EJERCICIO 1 ▸
En el texto sobre la ignominia, ¿quiénes eran los únicos que podían imponer ese castigo entre los romanos?
EJERCICIO 2 ▸
Reproduce el pasaje del texto sobre la ignominia que comienza con "Entre los romanos" y continúa hasta "una fortificación enemiga.".
EJERCICIO 3 ▸
Prosigue el texto sobre la ignominia con la parte que vendría después de su última oración.

El escarnio de la ignominia
Con este tipo de ofensa se busca que la persona sienta vergüenza del acto que ha cometido.
Se conoce como ignominia una ofensa pública que sufre la dignidad o el honor de una persona, y que supone el descrédito y la pérdida de respeto por parte de los demás. Etimológicamente procede del latín y significa “pérdida del nombre” –de in nomen, sin nombre—, dando a entender que se trata de una acción deshonrosa y vergonzosa.
Entre los romanos la ignominia era una de las acusaciones más graves a las que se podía enfrentar una persona, en especial si se trataba de un militar. El castigo tan sólo podía ser impuesto por los censores y, en muchas ocasiones, consistía en llevar el ceñidor militar flojo —de forma afeminada— o ser uno de los primeros en atacar una fortificación enemiga.

INFORMACIÓN PROPORCIONADA ▸
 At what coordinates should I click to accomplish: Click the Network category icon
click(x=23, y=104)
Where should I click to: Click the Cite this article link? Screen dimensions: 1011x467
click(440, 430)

RESPUESTA ESCRITA 1 ▸
Los censores.

RESPUESTA ESCRITA 2 ▸
Entre los romanos la ignominia era una de las acusaciones más graves a las que se podía enfrentar una persona, en especial si se trataba de un militar. El castigo tan sólo podía ser impuesto por los censores y, en muchas ocasiones, consistía en llevar el ceñidor militar flojo —de forma afeminada— o ser uno de los primeros en atacar una fortificación enemiga.

RESPUESTA ESCRITA 3 ▸
En algunos casos los romanos procedían también a la Damnatio memoriae, que consistía en que a la muerte de una persona se condenaba su recuerdo retirando o destruyendo sus imágenes, así como borrando su nombre en todas las inscripciones donde figurara.
Veit Stoss (1447-1533) aparece con letras doradas en la Historia del Arte, ya que es uno de los escultores más importantes de toda la historia. Vivió y trabajó durante más de veinte años en la ciudad polaca de Cracovia, donde dejó una huella imperecedera. Allí realizó el famoso altar de Santa María, el que es considerado el retablo gótico más grande del mundo. Tal es así que Pablo Picasso lo consideraba la octava maravilla.
Una vez terminada su gran obra, Veit Stoss se trasladó hasta Nuremberg en donde fijó su nueva residencia, y en donde, algún tiempo después, copió el sello y la firma de un contratista.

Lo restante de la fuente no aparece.